» **WHAT YOU ARE ASKED TO DO**
Print every record exactly, omitting all pictures.

» **RECORDS PROVIDED**
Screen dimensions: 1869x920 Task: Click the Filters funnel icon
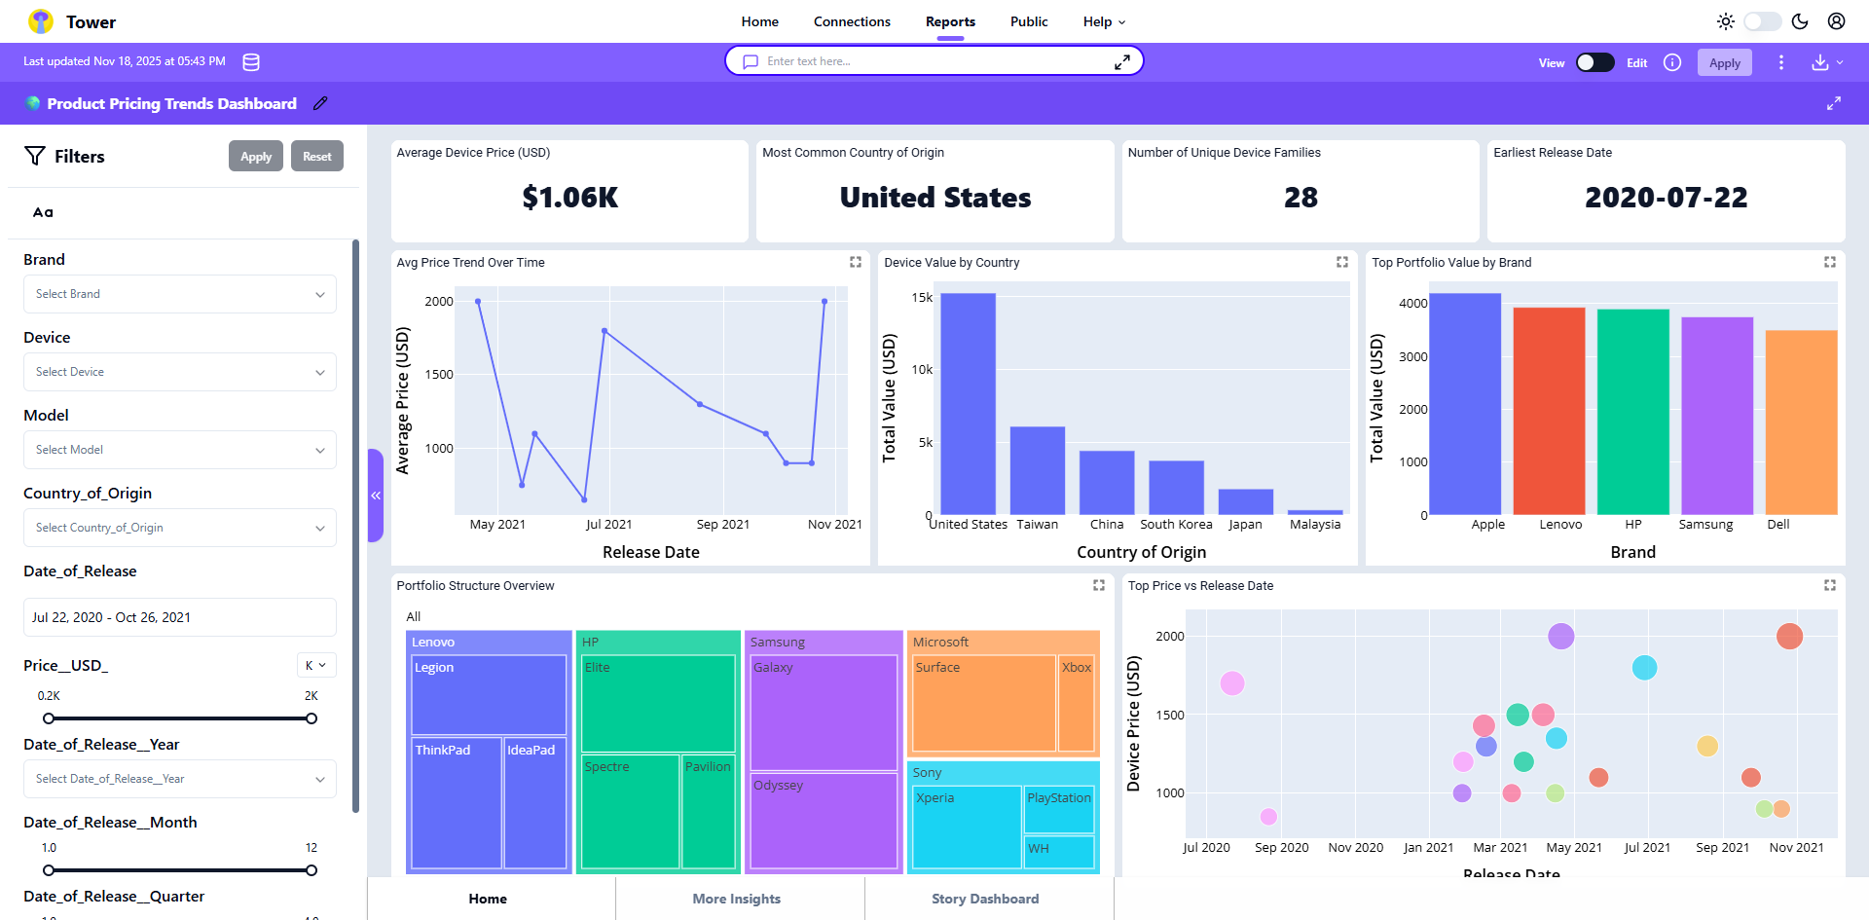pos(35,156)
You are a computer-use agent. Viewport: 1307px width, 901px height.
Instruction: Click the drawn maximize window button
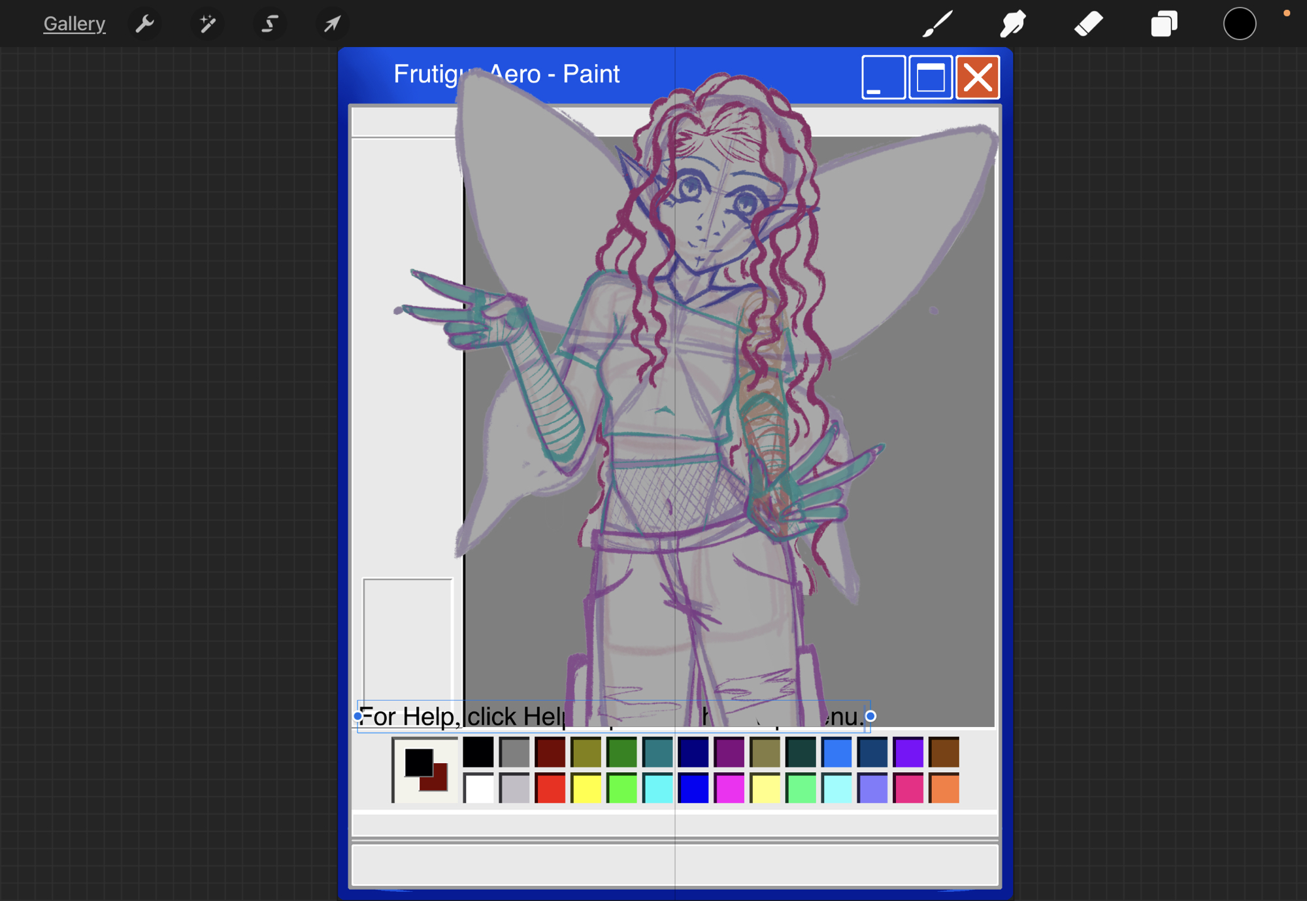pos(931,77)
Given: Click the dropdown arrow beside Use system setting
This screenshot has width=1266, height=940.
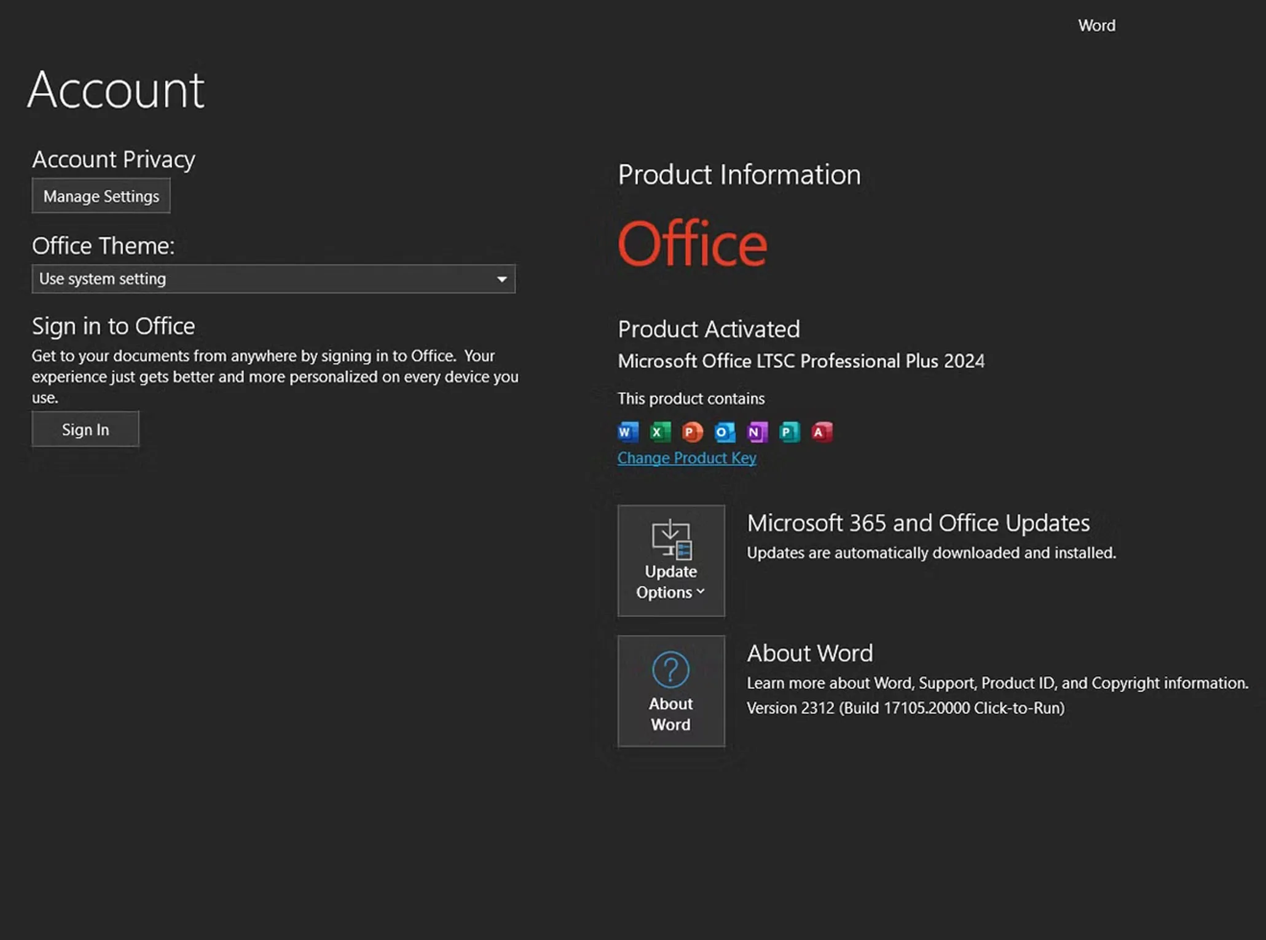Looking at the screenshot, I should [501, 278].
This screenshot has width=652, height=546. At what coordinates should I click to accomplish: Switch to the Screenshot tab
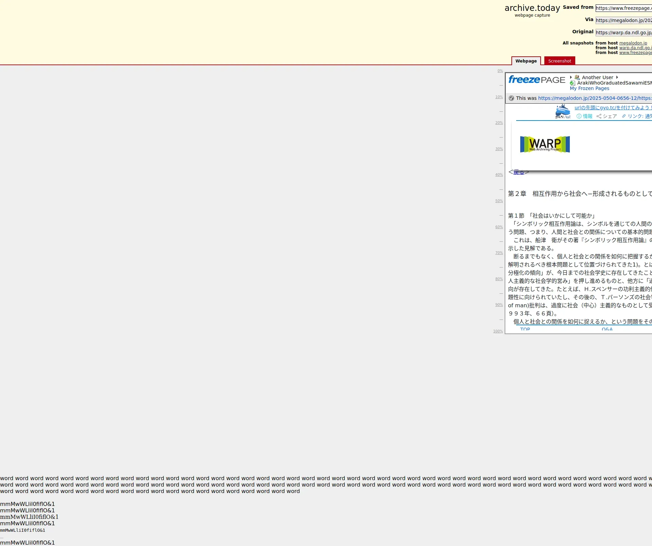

» **REPLY TO THE TASK**
Screen dimensions: 1869x920 Task: Click the Filters funnel icon
pos(35,156)
You are a computer-use agent. Viewport: 1307px width, 901px height.
Instruction: Click the drawn maximize window button
pos(931,77)
Given: Click the dropdown arrow beside Use system setting
This screenshot has width=1266, height=940.
Looking at the screenshot, I should [501, 278].
This screenshot has width=652, height=546. At what coordinates should I click to accomplish: Switch to the Screenshot tab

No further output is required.